ELF: An End-to-end Local and Global Multimodal Fusion Framework for Glaucoma Grading
This work addresses early detection of glaucoma, a chronic eye disease, by improving multimodal fusion for medical imaging, though it appears incremental in its approach.
The paper tackles glaucoma grading by proposing an end-to-end multimodal fusion framework (ELF) that integrates 2D fundus images and 3D OCT data, achieving state-of-the-art results on the GAMMA dataset.

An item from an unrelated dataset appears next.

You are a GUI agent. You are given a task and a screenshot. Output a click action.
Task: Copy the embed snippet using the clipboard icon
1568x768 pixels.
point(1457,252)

Glaucoma is a chronic neurodegenerative condition that can lead to blindness. Early detection and curing are very important in stopping the disease from getting worse for glaucoma patients. The 2D fundus images and optical coherence tomography(OCT) are useful for ophthalmologists in diagnosing glaucoma. There are many methods based on the fundus images or 3D OCT volumes; however, the mining for multi-modality, including both fundus images and data, is less studied. In this work, we propose an end-to-end local and global multi-modal fusion framework for glaucoma grading, named ELF for short. ELF can fully utilize the complementary information between fundus and OCT. In addition, unlike previous methods that concatenate the multi-modal features together, which lack exploring the mutual information between different modalities, ELF can take advantage of local-wise and global-wise mutual information. The extensive experiment conducted on the multi-modal glaucoma grading GAMMA dataset can prove the effiectness of ELF when compared with other state-of-the-art methods.